The best results for hepatic metastasectomy are in CRC primaries, particularly in the modern era of chemotherapy. A contemporary cohort of patients undergoing liver resection for colorectal liver metastases (CRLM) was thus selected for comparison from our prospectively maintained database. CRLM patients from the last 10 years, between January 2002 and January 2012 were identified, and a survival comparison with the NCNNNS population was performed. In this cohort, preoperative liver function was examined in the same way as for the NCNNNS cohort. Neoadjuvant combination chemotherapy was routinely administered prior to liver resection for CRLM.
Summary statistics were generated as proportions for categorical variables and as medians with interquartile ranges for continuous variables. Survival outcomes were analyzed using the Kaplan-Meier and actuarial life tables methods. Dichotomous outcomes were compared using Fisher’s exact test, while time-to-event data were compared using the log-rank test. All statistical analyses were performed using SAS version 9.2 (SAS Institute, Inc., Carry, NC).
Results
Between 1990 and 2012, 52 patients underwent liver resection for metastatic NCNNNS tumors at our two centers. The primary tumor sites for this cohort are presented in table 1. The two most common primary tumors were melanoma and breast carcinoma (21% each).

********

WHAT YOU WILL DO:
#1 Can you write out the liver resection excerpt word for word, starting with "The best results" and going on through "resection for CRLM."?
#2 Answer these questions from the liver resection excerpt:
(a) Between which dates were the CRLM patients identified?
(b) Which test was used to compare time-to-event data?
(c) How many patients underwent liver resection for metastatic NCNNNS tumors between 1990 and 2012?
None of the lines after this excerpt are needed.

MATERIAL PROVIDED:
********

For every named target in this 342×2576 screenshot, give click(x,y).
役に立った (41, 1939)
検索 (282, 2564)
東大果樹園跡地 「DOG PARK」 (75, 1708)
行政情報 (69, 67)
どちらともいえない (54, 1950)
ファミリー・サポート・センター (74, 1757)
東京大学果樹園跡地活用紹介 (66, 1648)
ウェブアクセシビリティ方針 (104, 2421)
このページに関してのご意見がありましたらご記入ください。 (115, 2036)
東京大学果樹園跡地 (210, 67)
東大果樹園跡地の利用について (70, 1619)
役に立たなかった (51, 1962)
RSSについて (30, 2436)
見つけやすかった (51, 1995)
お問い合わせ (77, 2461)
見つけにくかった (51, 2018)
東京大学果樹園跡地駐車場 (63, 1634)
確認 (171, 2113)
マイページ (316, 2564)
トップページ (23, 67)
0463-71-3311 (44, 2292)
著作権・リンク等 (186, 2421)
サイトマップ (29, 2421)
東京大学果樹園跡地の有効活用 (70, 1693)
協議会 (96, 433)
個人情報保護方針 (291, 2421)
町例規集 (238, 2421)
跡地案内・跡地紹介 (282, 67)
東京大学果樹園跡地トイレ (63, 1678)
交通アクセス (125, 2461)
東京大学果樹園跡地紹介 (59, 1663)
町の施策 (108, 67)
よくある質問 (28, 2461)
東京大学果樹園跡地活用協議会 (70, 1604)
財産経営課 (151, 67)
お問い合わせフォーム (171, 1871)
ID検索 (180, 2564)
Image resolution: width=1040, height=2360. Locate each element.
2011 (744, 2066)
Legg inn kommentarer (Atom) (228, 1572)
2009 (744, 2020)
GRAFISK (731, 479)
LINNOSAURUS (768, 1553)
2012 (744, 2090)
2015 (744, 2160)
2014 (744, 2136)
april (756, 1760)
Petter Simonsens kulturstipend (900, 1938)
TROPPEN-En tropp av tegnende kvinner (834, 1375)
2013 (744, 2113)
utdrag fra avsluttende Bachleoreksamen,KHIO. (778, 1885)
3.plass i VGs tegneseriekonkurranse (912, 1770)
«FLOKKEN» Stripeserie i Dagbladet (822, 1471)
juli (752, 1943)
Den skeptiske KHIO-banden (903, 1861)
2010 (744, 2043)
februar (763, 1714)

********

SOLUTIONS IN ORDER:
#1
The best results for hepatic metastasectomy are in CRC primaries, particularly in the modern era of chemotherapy. A contemporary cohort of patients undergoing liver resection for colorectal liver metastases (CRLM) was thus selected for comparison from our prospectively maintained database. CRLM patients from the last 10 years, between January 2002 and January 2012 were identified, and a survival comparison with the NCNNNS population was performed. In this cohort, preoperative liver function was examined in the same way as for the NCNNNS cohort. Neoadjuvant combination chemotherapy was routinely administered prior to liver resection for CRLM.

#2
(a) Between January 2002 and January 2012.
(b) The log-rank test.
(c) 52 patients.